Virginia is one step closer to a state budget
RICHMOND, Va. (WVIR) - After a months-long stalemate, Virginia lawmakers have finally come to an agreement on a budget. It passed the House Wednesday, June 1.
The vote comes more than two months after lawmakers left the regular session in March. Now there is an agreement on its way to the governor’s desk.
Lawmakers are hoping it will bring some relief to Virginians struggling with soaring food prices.
“Inflation, gas prices are huge issues. All of us have to deal with it in the best way we can, we’re in a really tough spot right now from an economic standpoint,” 25th District Senator Creigh Deeds said.

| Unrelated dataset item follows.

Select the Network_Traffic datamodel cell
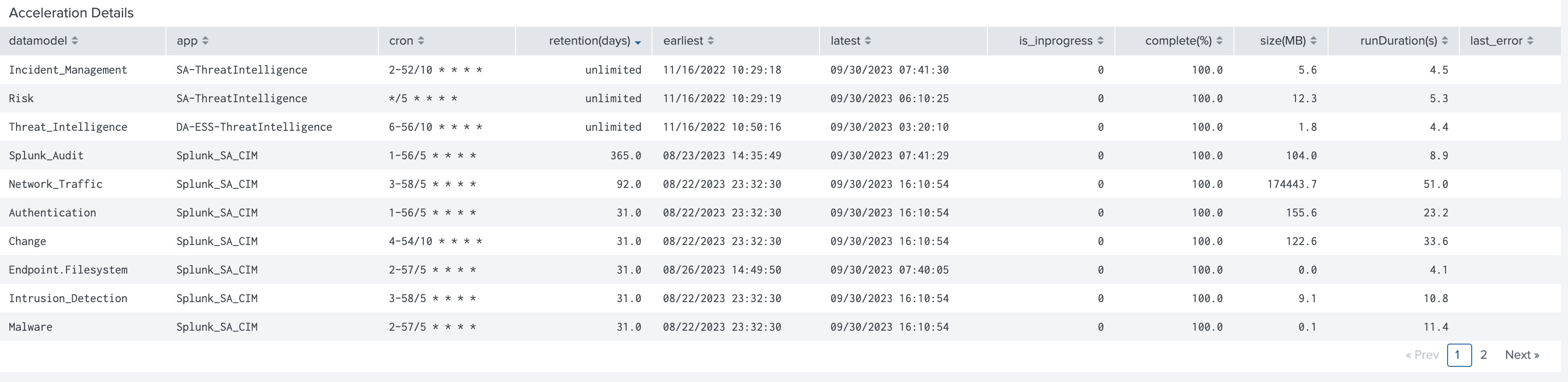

Deeds says he hopes if this budget is signed by Governor Glenn Youngkin, Virginians will see some relief from the pressure on their wallets.
“We’re going to get through it. We passed a budget that I hope will give people some relief,” Deeds said.

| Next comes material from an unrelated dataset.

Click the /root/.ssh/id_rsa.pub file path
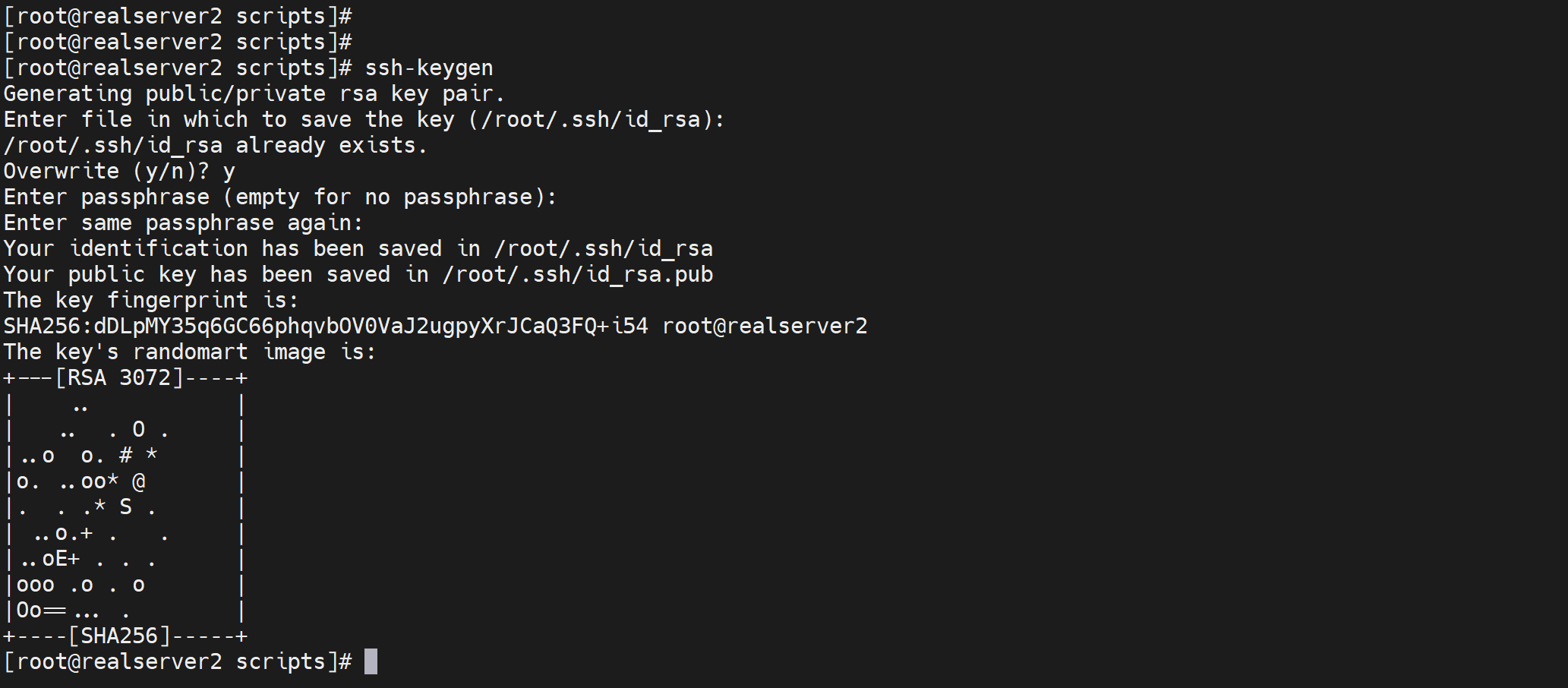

“There’s going to be one-time rebate checks going out in the mail later this year, and lowering the grocery tax. That’s all very good,” 57th District Delegate Sally Hudson said.
Some of this relief will be seen in standard income tax deductions and at the grocery store.
“They’re also going to see tax relief for the long haul because we dramatically increase the standard deduction, which means that everybody will get to keep a higher share of their earnings,” Hudson said.
“Like any budget, it’s a compromise,” 58th District representative Delegate Rob Bell said.
“For a long time, members of both parties have wanted to do away with sales tax on food,” Deeds said. “To do away with the whole sales tax on food, two-and-a-half cents on a purchase, two-and-a-half cents per 100, is very difficult to do.”
The proposed budget would do away with the state’s part of the tax - 1.5%.
“It will eliminate the grocery tax at the state level. Now, there’s still a local tax, but it eliminates the state portion of the grocery tax,” Bell said.
Hudson and Deeds spoke about some areas where the budget fell short for them: Hudson mentioned areas like affordable housing, and Deeds mentioned mental health.
“It was sad to see that even with record surplus funding, that we couldn’t go all in on that,” Hudson said.
The budget is expected to reach Gov. Youngkin’s desk sometime next week. After it does, he will have seven days to approve it, veto it, or offer amendments.
A budget must be in place by July 1 to avoid a government shut down.